Adolescentes nos Estados Unidos poderão encontrar uma experiência bastante diferente ao acessar Facebook e Instagram. Um acordo envolvendo a Meta e autoridades de dezenas de estados americanos estabelece novas regras para contas de menores de idade e prevê pagamentos que podem alcançar US$ 16,7 bilhões.
O entendimento foi anunciado nesta quarta-feira, 26 de agosto, e envolve 47 estados, além do Distrito de Columbia e territórios americanos. A negociação busca encerrar parte das disputas judiciais relacionadas à maneira como as plataformas são oferecidas ao público mais jovem.

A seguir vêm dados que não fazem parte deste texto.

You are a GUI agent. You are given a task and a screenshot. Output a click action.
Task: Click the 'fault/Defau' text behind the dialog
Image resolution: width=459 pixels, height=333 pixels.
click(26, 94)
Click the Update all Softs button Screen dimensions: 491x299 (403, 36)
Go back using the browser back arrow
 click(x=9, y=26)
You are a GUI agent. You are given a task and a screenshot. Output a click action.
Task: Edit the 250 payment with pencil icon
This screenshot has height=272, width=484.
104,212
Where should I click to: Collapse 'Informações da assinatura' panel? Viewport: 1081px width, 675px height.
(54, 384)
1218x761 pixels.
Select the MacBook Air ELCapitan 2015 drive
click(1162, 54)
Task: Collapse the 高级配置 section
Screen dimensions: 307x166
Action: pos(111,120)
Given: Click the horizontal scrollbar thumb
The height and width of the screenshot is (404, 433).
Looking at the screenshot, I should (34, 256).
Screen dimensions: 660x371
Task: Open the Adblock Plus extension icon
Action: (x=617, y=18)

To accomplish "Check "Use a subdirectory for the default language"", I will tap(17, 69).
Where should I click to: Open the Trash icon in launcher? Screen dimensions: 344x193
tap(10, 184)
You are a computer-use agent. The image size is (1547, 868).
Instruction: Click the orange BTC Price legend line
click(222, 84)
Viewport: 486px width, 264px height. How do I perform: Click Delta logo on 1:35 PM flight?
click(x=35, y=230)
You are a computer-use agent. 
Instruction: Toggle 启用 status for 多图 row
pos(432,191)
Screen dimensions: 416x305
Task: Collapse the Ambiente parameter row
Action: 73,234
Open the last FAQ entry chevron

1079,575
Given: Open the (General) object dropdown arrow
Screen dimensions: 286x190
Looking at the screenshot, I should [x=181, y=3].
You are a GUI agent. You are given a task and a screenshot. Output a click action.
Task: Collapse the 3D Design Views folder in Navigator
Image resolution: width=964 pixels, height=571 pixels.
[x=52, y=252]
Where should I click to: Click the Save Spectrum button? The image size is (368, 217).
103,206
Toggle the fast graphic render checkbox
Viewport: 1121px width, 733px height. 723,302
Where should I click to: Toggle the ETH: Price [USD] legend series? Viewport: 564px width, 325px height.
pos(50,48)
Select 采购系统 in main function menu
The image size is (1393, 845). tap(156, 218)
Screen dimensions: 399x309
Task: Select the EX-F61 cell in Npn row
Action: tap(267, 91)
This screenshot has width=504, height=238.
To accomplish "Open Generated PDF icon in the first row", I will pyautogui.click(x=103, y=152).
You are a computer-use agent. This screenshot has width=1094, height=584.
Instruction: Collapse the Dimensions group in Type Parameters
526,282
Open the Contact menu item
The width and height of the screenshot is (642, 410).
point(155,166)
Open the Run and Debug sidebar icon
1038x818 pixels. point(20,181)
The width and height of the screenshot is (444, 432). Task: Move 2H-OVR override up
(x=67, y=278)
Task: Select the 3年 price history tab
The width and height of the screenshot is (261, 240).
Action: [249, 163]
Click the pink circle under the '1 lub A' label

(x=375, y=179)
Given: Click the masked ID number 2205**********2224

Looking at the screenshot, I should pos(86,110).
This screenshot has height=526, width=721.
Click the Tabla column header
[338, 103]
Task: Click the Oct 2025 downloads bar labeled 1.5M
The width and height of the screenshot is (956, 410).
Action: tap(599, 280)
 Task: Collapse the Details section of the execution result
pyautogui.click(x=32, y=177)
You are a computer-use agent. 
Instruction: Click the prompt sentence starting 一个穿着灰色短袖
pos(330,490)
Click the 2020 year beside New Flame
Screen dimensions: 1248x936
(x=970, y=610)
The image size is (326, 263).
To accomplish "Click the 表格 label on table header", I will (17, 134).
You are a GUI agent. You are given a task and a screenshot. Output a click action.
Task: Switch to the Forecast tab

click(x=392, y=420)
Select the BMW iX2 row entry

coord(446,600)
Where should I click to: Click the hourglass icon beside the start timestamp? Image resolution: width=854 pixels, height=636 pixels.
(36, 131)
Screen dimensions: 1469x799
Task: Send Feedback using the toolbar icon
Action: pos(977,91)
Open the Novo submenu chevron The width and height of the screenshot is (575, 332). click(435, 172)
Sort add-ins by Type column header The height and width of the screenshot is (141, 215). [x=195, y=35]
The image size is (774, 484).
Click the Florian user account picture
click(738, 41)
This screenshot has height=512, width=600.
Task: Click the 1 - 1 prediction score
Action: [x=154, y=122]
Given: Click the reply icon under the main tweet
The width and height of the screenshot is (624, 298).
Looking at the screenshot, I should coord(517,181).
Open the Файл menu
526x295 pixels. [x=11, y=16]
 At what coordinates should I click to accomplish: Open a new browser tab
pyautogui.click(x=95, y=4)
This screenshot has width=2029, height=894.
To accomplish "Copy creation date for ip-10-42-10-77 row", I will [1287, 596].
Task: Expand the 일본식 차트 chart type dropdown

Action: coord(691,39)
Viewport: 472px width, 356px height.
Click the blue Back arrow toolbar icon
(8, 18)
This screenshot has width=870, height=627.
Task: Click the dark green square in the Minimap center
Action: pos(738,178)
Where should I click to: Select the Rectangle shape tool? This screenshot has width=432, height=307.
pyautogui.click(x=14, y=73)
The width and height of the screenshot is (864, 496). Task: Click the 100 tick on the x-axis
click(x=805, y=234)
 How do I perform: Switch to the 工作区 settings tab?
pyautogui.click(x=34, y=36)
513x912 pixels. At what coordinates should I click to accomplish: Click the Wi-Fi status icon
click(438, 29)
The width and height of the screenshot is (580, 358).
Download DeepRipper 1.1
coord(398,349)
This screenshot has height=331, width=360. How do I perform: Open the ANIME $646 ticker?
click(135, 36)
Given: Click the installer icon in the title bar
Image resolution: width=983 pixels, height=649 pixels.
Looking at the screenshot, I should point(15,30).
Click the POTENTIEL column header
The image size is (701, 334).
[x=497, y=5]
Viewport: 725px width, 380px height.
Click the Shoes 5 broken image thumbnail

Entre as principais novidades está a redução automática do tempo diário disponível para adolescentes. Usuários entre 13 e 17 anos terão inicialmente até duas horas por dia, considerando conjuntamente Facebook e Instagram. Para permanecer nas plataformas por mais tempo, será necessária a autorização dos responsáveis.
A utilização durante a madrugada também será restringida. As contas dessa faixa etária deverão ficar bloqueadas entre meia-noite e 6h. Já durante o período escolar, as notificações serão silenciadas. Outra mudança prevê interrupções periódicas durante sessões prolongadas, evitando que o usuário permaneça continuamente navegando pelo conteúdo.
A proteção da privacidade também faz parte das novas exigências. A companhia deverá aprimorar seus mecanismos para identificar a idade dos usuários e adotar cuidados adicionais relacionados às informações de menores. Crianças com menos de 13 anos continuarão sem autorização para manter contas nas plataformas.
Também estão previstas alterações em alguns recursos disponíveis aos adolescentes. Determinados filtros ligados à aparência física terão limitações, a visibilidade das curtidas poderá ser reduzida e os jovens deverão contar com uma alternativa de feed sem recomendações personalizadas por algoritmos.
A disputa que levou ao acordo envolvia acusações de que características das plataformas poderiam estimular o uso excessivo entre jovens e de que informações sobre segurança e privacidade não teriam sido apresentadas adequadamente. A Meta contesta as acusações, e o entendimento não representa reconhecimento de responsabilidade por parte da companhia.
O impacto financeiro poderá ser ainda maior quando consideradas outras negociações. Com aproximadamente US$ 1 bilhão relacionado a um acordo separado com o Texas, os compromissos podem se aproximar de US$ 18 bilhões ao longo de dez anos. Uma parcela do valor previsto dependerá da participação de outras plataformas digitais em iniciativas semelhantes.
Bilhões de dólares também deverão retornar aos estados e financiar ações destinadas à população jovem. Os recursos poderão apoiar programas de bem-estar emocional, atendimento em situações de crise, educação digital e atividades realizadas fora do horário escolar. A Califórnia está entre os estados que poderão receber as maiores parcelas, enquanto Nova York também prevê uma quantia superior a US$ 1 bilhão.
O entendimento coloca fim a um importante julgamento federal que estava sendo conduzido em Oakland, na Califórnia, mas não encerra todos os questionamentos judiciais envolvendo a companhia.
Antes de entrar plenamente em vigor, os termos ainda precisam ser aprovados pela Justiça federal. O acordo surge em um momento de crescente debate nos Estados Unidos sobre quanto tempo crianças e adolescentes passam conectados e qual deve ser a responsabilidade das empresas de tecnologia na criação de ambientes digitais destinados ao público mais jovem.